_WORK INSTRUCTION_
Nothing outside the range is wanted. Repeat exactly the lines below from the one with "Chính sách vận chuyển (447, 499)" through the one with "[RSS lionized Indira".

___ PROVIDED RECORDS ___

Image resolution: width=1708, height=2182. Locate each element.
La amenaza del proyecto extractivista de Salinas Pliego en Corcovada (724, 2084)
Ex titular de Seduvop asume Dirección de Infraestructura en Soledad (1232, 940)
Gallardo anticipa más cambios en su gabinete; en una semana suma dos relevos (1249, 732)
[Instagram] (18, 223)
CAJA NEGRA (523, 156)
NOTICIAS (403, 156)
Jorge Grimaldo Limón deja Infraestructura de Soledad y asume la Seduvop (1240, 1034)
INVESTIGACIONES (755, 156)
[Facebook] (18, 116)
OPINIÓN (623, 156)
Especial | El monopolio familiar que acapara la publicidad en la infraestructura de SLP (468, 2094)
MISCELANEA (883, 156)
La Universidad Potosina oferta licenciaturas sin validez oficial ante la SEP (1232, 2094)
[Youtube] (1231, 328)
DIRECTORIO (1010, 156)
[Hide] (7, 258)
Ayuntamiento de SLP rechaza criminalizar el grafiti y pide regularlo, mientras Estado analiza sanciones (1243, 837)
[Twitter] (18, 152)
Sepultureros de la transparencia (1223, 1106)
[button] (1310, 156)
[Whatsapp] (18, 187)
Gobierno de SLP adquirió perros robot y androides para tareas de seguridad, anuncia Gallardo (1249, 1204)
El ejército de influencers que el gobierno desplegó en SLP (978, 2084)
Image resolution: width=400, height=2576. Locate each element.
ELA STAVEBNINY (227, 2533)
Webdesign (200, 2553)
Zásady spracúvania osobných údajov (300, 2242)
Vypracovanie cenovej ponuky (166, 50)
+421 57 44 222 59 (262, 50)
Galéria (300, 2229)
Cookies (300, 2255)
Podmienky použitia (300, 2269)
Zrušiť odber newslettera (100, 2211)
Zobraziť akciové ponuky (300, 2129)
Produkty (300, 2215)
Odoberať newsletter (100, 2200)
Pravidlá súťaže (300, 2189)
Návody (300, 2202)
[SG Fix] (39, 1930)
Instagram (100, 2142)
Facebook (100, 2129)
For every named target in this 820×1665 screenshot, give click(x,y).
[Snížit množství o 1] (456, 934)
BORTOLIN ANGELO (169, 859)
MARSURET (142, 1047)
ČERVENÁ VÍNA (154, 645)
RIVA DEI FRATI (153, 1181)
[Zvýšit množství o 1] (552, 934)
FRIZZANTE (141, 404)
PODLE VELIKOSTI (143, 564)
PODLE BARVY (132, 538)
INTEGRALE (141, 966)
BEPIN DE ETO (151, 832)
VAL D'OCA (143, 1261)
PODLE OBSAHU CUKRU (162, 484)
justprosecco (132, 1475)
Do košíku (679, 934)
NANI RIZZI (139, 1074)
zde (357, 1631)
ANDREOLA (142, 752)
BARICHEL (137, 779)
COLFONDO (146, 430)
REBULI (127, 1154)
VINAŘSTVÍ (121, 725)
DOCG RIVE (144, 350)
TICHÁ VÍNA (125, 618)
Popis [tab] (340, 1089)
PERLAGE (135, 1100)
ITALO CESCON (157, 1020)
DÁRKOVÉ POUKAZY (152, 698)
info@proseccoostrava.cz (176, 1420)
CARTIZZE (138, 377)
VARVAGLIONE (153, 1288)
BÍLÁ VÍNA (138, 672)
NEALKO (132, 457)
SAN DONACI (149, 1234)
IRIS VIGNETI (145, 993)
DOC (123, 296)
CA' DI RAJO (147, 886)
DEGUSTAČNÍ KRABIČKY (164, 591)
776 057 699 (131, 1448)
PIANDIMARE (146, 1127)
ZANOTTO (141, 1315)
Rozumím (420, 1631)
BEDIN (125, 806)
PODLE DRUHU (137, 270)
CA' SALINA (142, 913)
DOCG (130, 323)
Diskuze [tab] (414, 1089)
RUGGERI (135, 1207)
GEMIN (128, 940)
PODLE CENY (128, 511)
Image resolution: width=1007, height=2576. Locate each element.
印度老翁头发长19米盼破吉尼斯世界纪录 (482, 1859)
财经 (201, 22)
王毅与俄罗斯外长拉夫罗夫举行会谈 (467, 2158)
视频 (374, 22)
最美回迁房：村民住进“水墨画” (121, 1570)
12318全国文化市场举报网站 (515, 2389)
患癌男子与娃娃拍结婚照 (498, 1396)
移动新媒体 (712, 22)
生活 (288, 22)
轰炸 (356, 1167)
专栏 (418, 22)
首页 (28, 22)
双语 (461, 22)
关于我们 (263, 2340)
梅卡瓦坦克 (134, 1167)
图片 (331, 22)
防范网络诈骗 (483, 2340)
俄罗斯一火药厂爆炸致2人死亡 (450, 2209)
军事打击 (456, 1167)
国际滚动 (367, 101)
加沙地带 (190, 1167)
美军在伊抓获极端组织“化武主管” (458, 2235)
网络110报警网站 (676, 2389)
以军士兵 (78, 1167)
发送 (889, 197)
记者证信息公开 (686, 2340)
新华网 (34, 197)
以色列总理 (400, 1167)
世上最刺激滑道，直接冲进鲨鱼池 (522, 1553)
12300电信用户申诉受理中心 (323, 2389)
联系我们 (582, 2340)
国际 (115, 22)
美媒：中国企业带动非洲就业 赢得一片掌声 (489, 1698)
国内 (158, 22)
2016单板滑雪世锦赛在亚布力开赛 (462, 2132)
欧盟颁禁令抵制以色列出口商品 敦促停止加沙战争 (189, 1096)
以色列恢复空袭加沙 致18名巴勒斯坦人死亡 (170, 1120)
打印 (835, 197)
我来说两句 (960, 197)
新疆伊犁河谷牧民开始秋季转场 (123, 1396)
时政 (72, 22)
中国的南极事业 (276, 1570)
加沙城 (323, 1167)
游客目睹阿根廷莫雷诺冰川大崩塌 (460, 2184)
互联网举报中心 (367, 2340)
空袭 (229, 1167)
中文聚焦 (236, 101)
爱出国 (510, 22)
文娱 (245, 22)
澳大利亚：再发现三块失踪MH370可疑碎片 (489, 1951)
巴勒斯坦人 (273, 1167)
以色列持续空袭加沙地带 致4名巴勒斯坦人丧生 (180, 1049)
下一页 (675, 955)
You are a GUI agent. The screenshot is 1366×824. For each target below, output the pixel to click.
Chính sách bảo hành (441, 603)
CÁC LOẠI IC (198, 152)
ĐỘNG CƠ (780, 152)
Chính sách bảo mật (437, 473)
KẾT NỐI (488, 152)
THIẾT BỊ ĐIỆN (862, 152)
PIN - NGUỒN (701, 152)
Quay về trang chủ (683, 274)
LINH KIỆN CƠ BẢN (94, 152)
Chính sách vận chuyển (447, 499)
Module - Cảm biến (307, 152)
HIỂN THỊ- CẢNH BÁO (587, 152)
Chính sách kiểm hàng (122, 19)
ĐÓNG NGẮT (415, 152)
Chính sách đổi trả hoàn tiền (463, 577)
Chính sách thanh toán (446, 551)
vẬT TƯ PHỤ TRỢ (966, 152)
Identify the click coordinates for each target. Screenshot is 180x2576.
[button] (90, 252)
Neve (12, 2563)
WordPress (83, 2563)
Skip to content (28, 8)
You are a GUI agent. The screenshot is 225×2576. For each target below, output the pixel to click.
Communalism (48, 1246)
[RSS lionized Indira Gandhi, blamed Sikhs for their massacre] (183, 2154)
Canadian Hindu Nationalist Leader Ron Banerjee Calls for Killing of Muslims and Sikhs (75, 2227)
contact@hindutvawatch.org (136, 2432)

___

_RESPONSE TO THIS TASK_
Chính sách vận chuyển (447, 499)
Module - Cảm biến (307, 152)
HIỂN THỊ- CẢNH BÁO (587, 152)
Chính sách kiểm hàng (122, 19)
ĐÓNG NGẮT (415, 152)
Chính sách đổi trả hoàn tiền (463, 577)
Chính sách thanh toán (446, 551)
vẬT TƯ PHỤ TRỢ (966, 152)
Identify the click coordinates for each target. Screenshot is 180x2576.
[button] (90, 252)
Neve (12, 2563)
WordPress (83, 2563)
Skip to content (28, 8)
You are a GUI agent. The screenshot is 225×2576. For each target below, output the pixel to click.
Communalism (48, 1246)
[RSS lionized Indira Gandhi, blamed Sikhs for their massacre] (183, 2154)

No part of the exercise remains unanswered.